Among the records that follow, find the line with "Image resolution: width=899" and the line with "You are a computer-use agent. The width". Set down those lines and all lines between them exactly, without adding anything.

*** DATA TO EXAMINE

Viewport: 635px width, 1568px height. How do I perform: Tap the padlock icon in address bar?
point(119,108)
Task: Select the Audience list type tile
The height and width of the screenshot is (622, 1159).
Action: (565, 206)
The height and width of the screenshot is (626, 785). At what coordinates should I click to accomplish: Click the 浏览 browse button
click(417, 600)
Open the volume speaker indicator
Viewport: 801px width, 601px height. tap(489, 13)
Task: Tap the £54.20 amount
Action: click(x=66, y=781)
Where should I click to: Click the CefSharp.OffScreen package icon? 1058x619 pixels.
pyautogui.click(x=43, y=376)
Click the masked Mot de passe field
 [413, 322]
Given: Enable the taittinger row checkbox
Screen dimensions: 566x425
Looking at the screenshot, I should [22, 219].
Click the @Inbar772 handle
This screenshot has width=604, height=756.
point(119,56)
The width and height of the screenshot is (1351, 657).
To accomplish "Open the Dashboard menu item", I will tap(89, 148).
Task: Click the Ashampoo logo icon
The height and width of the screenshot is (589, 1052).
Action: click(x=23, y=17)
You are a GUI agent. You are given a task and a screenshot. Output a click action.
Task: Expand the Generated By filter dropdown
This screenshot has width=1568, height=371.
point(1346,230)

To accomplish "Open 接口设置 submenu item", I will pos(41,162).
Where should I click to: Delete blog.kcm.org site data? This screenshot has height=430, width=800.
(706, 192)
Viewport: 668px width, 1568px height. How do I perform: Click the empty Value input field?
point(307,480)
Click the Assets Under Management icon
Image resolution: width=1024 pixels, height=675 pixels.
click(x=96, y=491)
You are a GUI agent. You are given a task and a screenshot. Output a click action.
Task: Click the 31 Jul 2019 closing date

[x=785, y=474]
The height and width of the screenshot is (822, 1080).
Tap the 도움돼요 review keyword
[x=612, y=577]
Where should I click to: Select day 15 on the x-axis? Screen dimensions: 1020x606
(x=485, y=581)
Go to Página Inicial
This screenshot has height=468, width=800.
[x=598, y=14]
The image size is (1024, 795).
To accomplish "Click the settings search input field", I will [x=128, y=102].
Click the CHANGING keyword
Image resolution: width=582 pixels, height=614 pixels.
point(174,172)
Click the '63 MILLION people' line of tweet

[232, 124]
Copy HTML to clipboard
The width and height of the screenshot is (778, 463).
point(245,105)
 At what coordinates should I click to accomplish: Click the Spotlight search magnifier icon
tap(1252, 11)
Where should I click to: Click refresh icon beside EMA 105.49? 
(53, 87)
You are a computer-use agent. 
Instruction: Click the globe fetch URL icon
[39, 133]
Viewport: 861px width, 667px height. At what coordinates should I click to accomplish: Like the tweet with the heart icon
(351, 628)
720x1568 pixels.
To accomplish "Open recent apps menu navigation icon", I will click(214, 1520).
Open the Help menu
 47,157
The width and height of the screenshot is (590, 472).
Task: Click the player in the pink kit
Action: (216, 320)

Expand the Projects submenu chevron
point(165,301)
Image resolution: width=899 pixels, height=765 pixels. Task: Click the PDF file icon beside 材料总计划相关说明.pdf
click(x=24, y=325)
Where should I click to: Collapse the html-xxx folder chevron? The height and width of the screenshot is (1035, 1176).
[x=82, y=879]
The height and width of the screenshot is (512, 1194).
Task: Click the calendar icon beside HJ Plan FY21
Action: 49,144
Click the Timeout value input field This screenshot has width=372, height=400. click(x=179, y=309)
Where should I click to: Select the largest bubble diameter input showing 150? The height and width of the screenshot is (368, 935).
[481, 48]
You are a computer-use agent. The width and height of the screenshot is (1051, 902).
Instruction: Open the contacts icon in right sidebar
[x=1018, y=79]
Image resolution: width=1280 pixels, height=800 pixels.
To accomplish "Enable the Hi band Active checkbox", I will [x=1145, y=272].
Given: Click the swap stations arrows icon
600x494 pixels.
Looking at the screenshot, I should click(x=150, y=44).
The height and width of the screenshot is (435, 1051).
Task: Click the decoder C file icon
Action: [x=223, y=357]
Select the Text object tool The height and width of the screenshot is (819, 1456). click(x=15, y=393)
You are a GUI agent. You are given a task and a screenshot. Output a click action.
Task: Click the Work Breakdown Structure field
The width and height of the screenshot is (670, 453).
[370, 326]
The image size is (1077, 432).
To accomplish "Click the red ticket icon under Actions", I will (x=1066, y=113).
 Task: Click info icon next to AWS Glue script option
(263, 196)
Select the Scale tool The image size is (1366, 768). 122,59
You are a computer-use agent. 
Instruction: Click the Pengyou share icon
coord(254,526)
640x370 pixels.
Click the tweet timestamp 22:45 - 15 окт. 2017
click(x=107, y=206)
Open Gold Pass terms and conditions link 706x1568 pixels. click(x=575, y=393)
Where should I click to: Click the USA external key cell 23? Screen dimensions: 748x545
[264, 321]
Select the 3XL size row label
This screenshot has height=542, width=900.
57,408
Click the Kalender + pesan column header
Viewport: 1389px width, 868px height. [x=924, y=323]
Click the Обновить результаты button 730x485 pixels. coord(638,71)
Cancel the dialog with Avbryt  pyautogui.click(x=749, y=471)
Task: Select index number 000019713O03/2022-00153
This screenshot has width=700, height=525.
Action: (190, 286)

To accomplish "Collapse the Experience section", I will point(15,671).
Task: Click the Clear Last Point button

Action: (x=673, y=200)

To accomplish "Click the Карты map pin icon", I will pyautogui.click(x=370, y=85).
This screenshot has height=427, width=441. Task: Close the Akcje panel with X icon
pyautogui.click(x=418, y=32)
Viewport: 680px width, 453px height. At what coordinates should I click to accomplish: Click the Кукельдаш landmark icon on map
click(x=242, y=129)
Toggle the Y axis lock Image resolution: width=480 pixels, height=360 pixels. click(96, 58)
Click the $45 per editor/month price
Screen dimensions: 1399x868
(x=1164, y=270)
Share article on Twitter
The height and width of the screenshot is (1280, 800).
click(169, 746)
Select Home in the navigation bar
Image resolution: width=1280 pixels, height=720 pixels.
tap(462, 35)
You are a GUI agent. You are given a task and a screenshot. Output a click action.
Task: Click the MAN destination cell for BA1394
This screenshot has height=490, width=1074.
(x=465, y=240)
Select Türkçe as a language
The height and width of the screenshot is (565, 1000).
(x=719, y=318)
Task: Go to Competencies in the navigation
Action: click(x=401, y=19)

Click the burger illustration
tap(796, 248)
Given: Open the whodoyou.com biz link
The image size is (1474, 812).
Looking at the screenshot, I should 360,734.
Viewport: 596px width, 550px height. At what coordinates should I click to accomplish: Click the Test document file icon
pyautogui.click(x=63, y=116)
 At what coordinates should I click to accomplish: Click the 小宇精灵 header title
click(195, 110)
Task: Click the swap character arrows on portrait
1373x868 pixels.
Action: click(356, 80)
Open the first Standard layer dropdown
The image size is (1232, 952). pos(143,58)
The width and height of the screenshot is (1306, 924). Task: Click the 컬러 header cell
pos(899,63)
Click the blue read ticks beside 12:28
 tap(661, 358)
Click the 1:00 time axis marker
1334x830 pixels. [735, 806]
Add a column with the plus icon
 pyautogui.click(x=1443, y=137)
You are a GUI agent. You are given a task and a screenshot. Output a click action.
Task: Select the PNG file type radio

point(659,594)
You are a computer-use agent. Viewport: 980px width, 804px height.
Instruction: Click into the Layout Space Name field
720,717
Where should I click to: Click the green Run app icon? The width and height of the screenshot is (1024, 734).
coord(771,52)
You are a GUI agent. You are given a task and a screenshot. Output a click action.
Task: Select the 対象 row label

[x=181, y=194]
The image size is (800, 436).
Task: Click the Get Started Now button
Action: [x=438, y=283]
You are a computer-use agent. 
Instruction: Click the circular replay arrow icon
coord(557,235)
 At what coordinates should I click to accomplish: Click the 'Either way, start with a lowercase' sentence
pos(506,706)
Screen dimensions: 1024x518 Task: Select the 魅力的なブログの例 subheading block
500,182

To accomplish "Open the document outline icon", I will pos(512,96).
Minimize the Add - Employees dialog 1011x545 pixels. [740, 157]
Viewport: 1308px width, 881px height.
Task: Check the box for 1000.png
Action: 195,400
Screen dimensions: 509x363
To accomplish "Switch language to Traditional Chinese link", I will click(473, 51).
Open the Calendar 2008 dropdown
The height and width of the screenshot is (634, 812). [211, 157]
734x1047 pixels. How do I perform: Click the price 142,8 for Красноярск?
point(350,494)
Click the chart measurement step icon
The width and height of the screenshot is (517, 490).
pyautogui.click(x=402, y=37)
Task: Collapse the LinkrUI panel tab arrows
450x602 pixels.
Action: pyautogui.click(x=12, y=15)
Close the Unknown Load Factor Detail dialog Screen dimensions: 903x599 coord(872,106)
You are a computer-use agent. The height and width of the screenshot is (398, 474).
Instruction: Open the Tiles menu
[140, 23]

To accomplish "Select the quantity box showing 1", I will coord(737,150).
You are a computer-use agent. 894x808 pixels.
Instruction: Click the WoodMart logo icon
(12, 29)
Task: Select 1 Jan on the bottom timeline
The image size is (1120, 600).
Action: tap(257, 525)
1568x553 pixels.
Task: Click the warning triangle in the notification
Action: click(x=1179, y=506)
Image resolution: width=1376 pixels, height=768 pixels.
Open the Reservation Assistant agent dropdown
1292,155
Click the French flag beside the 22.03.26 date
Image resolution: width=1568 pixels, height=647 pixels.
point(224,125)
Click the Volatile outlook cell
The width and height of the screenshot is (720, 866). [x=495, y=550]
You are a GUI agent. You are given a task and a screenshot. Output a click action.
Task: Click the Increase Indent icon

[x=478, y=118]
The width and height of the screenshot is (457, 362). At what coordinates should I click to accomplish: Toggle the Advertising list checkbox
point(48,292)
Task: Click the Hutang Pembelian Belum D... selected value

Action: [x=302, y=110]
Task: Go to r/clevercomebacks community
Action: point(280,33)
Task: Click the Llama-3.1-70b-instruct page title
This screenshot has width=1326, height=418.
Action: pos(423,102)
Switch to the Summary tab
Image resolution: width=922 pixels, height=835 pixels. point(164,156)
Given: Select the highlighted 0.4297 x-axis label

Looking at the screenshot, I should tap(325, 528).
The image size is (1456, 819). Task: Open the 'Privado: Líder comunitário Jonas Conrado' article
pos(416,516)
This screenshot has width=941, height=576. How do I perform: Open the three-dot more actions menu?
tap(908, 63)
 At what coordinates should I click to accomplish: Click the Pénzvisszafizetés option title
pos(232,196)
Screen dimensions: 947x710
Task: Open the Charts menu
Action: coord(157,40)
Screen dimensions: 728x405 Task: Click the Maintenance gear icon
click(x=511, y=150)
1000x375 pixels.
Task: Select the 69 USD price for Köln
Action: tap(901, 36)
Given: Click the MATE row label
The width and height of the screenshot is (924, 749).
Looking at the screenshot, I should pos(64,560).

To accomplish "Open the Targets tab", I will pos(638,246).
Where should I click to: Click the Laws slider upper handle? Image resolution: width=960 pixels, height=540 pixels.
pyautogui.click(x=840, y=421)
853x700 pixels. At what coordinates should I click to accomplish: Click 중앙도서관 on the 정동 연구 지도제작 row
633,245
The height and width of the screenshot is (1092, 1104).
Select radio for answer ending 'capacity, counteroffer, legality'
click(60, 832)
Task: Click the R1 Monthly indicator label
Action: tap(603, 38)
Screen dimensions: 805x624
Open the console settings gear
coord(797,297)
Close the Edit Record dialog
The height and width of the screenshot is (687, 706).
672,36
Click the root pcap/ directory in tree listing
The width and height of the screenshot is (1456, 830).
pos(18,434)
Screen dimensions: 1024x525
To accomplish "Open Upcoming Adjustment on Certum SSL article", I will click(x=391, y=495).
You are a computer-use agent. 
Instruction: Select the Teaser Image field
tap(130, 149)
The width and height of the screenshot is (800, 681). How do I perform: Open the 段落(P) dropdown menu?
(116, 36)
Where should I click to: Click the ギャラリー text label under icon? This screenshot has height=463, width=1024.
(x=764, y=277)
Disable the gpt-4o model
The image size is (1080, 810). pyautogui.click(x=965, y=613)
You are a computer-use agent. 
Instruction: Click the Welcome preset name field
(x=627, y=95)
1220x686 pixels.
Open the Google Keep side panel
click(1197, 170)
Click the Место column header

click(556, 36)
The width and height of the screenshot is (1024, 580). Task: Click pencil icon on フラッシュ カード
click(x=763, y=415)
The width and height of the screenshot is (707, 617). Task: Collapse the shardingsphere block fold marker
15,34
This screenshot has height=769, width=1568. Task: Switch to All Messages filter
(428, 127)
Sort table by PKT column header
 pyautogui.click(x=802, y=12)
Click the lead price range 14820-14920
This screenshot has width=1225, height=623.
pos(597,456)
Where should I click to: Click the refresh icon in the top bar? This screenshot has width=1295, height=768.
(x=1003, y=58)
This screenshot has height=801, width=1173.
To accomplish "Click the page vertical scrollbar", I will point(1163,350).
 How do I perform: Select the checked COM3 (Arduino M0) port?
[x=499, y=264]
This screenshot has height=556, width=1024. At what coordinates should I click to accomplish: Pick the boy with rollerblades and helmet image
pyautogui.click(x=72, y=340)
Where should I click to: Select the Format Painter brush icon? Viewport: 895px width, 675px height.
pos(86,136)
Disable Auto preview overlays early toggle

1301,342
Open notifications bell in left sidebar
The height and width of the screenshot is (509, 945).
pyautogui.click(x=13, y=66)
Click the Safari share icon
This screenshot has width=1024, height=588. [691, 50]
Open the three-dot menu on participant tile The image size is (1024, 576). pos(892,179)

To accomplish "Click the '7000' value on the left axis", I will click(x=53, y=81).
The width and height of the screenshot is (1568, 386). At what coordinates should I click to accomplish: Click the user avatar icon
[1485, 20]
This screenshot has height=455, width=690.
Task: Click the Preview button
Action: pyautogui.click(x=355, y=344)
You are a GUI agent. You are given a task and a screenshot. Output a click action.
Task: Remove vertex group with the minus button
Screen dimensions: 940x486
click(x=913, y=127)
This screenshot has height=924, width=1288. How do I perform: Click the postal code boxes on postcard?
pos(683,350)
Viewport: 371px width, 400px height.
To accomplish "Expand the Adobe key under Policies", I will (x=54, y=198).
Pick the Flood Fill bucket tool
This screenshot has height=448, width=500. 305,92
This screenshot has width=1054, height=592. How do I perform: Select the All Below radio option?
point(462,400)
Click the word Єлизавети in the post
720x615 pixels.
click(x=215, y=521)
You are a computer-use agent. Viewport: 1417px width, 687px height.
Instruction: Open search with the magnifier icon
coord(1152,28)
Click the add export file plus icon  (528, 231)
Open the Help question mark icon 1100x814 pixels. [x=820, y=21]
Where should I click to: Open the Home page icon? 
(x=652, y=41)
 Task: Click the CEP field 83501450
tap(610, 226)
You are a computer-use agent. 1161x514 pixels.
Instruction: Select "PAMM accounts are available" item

******

# TASK OUTPUT
Image resolution: width=899 pixels, height=765 pixels. Task: Click the PDF file icon beside 材料总计划相关说明.pdf
click(x=24, y=325)
Where should I click to: Collapse the html-xxx folder chevron? The height and width of the screenshot is (1035, 1176).
[x=82, y=879]
The height and width of the screenshot is (512, 1194).
Task: Click the calendar icon beside HJ Plan FY21
Action: 49,144
Click the Timeout value input field This screenshot has width=372, height=400. click(x=179, y=309)
Where should I click to: Select the largest bubble diameter input showing 150? The height and width of the screenshot is (368, 935).
[481, 48]
You are a computer-use agent. The width and height of the screenshot is (1051, 902).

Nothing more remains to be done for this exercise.